Items from a data source
────────────────────

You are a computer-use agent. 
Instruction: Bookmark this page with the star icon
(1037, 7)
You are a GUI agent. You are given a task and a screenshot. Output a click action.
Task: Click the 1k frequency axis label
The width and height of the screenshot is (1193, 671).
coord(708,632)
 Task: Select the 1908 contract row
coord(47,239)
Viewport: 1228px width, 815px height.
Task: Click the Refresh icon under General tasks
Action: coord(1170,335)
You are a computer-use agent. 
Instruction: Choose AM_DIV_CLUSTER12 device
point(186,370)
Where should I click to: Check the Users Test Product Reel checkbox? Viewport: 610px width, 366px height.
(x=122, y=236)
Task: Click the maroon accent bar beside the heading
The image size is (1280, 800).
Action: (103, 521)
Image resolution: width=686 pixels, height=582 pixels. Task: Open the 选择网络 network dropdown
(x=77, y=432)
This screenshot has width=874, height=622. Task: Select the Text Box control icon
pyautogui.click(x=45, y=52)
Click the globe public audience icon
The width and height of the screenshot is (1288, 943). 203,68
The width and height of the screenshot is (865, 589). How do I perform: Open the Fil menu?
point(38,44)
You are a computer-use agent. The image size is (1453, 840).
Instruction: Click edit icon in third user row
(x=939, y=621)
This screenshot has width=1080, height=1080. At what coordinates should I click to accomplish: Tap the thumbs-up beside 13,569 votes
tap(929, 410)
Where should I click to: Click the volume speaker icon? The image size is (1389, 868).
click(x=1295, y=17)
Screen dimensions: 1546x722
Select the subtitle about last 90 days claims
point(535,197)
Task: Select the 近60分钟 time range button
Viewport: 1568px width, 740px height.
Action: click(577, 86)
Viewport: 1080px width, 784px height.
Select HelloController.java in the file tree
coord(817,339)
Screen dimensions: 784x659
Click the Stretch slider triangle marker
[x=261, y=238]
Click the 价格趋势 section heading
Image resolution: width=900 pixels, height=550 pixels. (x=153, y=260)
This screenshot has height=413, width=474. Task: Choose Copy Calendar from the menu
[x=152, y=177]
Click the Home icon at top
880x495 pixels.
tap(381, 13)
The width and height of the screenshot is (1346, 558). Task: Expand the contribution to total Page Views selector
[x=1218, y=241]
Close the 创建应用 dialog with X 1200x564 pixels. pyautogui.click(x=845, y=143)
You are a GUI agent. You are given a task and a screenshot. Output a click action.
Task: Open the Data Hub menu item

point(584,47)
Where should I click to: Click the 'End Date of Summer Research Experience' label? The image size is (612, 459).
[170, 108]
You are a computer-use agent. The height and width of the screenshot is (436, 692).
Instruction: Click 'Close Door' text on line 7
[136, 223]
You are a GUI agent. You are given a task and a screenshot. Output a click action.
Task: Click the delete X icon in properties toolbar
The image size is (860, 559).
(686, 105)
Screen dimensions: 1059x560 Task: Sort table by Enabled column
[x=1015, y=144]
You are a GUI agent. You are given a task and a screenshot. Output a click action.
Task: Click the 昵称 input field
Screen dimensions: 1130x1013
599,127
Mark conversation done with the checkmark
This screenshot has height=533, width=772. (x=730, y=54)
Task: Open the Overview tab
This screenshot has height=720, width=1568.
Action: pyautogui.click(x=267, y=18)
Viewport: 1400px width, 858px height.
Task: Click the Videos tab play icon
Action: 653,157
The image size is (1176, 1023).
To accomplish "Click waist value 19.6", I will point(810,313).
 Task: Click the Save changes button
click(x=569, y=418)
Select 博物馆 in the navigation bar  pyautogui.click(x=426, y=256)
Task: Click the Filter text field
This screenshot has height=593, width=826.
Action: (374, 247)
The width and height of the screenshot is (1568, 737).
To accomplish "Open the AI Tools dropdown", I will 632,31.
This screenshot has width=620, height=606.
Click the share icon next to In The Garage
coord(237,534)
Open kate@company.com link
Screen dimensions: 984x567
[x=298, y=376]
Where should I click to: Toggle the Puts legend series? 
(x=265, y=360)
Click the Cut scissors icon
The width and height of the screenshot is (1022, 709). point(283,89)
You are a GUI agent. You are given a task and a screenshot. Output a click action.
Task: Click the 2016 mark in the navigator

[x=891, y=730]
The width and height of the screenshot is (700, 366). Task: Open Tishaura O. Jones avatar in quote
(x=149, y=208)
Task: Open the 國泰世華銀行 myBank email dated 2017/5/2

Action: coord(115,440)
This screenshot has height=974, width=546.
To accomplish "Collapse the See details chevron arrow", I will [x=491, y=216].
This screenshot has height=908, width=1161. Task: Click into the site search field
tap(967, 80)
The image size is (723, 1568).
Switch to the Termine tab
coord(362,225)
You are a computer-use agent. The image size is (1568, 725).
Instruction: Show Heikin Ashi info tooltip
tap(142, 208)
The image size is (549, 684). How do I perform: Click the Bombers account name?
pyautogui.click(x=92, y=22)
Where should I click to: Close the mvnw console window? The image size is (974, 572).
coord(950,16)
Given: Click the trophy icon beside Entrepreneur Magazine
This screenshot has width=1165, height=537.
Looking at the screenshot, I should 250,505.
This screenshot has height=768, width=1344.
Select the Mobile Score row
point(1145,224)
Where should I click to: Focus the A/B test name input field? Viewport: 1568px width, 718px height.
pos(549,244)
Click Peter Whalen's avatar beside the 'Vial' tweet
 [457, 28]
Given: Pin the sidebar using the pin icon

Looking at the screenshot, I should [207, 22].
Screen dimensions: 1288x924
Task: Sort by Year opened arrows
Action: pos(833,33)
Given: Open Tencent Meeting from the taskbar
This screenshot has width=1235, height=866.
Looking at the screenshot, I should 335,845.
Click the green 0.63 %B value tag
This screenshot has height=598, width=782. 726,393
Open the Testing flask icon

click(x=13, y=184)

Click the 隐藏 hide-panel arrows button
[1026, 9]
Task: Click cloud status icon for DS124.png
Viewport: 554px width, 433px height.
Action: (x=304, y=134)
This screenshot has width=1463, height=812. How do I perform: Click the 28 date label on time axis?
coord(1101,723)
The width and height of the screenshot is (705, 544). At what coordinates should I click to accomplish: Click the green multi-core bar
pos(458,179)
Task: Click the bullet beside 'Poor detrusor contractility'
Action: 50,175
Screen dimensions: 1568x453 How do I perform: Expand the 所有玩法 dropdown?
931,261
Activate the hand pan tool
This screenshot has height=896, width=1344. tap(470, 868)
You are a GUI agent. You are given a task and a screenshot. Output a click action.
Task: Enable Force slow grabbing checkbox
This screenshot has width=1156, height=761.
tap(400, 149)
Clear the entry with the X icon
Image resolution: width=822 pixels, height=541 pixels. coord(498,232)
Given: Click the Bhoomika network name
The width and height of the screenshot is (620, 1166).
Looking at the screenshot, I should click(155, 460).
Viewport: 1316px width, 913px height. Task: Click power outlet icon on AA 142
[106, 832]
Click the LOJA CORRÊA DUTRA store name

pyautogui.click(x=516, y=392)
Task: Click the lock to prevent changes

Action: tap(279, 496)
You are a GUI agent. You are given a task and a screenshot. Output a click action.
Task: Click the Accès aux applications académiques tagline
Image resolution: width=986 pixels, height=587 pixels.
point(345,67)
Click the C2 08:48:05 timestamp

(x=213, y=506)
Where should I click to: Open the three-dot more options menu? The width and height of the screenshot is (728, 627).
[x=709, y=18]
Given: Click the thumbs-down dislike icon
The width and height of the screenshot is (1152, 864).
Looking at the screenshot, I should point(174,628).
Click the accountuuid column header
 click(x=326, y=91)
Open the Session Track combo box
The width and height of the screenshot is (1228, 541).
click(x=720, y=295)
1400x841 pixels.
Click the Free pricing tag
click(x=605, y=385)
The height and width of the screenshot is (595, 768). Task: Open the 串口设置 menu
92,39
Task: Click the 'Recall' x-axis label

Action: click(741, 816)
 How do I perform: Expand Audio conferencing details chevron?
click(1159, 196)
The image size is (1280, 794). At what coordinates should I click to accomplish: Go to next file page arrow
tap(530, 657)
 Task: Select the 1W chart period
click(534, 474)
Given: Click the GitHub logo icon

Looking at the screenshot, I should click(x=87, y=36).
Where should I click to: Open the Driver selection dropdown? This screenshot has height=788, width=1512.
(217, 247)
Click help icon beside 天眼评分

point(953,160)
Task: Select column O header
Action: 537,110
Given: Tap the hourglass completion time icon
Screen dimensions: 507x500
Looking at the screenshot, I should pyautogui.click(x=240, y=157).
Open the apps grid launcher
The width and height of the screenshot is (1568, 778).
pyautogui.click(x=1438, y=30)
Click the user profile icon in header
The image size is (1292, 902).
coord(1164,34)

────────────────────

If a line in the entries above has the word "computer", copy it.

You are a computer-use agent. 
You are a computer-use agent. 
You are a computer-use agent. The image size is (1453, 840).
You are a computer-use agent. The height and width of the screenshot is (436, 692).
You are a computer-use agent. The image size is (1568, 725).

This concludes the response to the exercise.